Pastor's Letter

I don’t often agree with the sign in front of the meditation center on 107 (no offense to them!), but the message this past week was spot-on. What did it say?  “Breathe.  We’re going to get through this.”

“This,” of course, is the coronavirus and the various ways it is affecting our community, country, and world.  Within a matter of weeks, what we thought was a far-off problem has become strikingly close and personal.  The number of infections and deaths related to the virus continues to rise.  Schools, businesses, parks, and – yes – worship services and other church events – are closed or canceled for the foreseeable future.  We have taken up the strange but important practices of social distancing and self-isolation and are examining our values and reprioritizing our lives like never before.

In the face of such change and confusion, what do we do?  We breathe.  Breathing keeps us alive.  Breathing slows us down.  Breathing reminds us to stop and to think and, most importantly, to pray: We’re going to get through this… by the grace of God.

My friend Nick is a pastor down east in Calypso, NC.  In a recent conversation, Nick reminded me of the importance of perspective and the need to take the long view – and he’s exactly right.  While the contours of the coronavirus and our present cultural moment might be unique, the overarching challenge facing us is nothing new.  People throughout the ages have always faced struggles and they have always asked the same kinds of questions: What hope do we have?  What peace can we find?  In light of our circumstances, how then shall we live? 

Indeed, we see these questions in the writings of Dietrich Bonhoeffer and C.S. Lewis, who wrote many of their now-classic works during World War II.  We see them in the writings of Martin Luther and John Calvin, both of whom led the church during plague and famine in the 1500s.  We see them in Saint Augustine, who cared for others during the fall of the Roman Empire in the 5th century.  And we certainly see these questions in the pages of Scripture, the lives of the apostles, and the people of Israel.  Where do we find hope, peace, guidance, direction when the world is turned upside down?

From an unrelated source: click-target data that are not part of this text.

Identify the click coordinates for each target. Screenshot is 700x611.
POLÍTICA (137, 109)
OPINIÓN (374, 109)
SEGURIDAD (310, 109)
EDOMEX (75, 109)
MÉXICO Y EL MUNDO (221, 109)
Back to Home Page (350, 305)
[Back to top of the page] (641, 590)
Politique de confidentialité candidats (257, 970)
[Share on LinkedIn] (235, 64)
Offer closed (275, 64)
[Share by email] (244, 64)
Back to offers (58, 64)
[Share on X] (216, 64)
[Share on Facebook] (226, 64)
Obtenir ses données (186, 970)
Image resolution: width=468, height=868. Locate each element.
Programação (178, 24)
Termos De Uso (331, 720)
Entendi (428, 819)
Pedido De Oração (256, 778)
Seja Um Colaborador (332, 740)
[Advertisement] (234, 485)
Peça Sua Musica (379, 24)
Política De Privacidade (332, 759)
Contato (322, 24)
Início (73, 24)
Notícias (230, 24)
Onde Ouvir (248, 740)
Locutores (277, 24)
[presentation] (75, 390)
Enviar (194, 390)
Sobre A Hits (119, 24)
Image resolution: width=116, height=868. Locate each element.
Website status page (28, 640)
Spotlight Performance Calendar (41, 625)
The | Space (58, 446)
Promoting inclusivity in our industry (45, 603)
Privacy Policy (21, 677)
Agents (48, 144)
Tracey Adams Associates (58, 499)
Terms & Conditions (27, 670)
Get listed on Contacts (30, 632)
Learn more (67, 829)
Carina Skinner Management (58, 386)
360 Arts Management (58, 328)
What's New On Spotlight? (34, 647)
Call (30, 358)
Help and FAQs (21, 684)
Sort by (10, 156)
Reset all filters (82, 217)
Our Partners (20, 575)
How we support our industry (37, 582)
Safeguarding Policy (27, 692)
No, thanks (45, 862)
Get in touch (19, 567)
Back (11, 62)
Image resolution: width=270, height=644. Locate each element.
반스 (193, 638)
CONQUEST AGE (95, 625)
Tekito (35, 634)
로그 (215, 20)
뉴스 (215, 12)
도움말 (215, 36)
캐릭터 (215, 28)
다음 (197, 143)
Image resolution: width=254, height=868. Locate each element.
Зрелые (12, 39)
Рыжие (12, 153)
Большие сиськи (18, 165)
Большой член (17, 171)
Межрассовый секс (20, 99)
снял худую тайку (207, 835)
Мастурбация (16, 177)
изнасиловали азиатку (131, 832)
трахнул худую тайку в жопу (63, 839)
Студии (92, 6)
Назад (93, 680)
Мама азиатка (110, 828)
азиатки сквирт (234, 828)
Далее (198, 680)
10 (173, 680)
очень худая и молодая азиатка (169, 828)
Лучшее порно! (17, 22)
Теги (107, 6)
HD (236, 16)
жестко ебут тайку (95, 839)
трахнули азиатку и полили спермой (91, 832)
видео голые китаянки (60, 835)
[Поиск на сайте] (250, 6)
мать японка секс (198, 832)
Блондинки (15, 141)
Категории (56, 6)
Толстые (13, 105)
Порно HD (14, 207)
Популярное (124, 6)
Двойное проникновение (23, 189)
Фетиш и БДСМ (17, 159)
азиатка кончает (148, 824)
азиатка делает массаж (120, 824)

Jesus is the answer.  “He is the same yesterday, today, and forever,” Hebrews tells us.  “He is before all things,” Colossians says, “and in him all things hold together.”  He is “the alpha and the omega, the beginning and the end” (Revelation 1) and nothing, absolutely nothing, can separate us from him and the love of God that he reveals (Romans 8). 

Jesus is the answer.  And perhaps for many of us, he has been the pat answer, the Sunday School answer, the answer we go to when we’re feeling spiritual on a sunny day.  But now, in the darkness, we get to discover what that really means.  We get to trust his Spirit not beyond the wilderness but in the wilderness.  We get to learn what difference the gospel actually makes. 

Of course, this doesn’t mean we don’t take our present circumstances seriously.  Hopefully you know this by now.  We heed the call to healthy practices and responsible living because people and viruses and other dangers still loom, and our fragile bodies remain subject to sickness and sadness and death.  But we know this does not have the final word.  This is not the end of the story.  The hope of Easter is the hope for all of us: Jesus is with us.  Out of the darkness of death, he lives again as the light of life.  And because he lives, we will too.

So, breathe.  And as you breathe, think.  And as you think, pray.  We’ll get through this, one day at a time – all by the grace of God.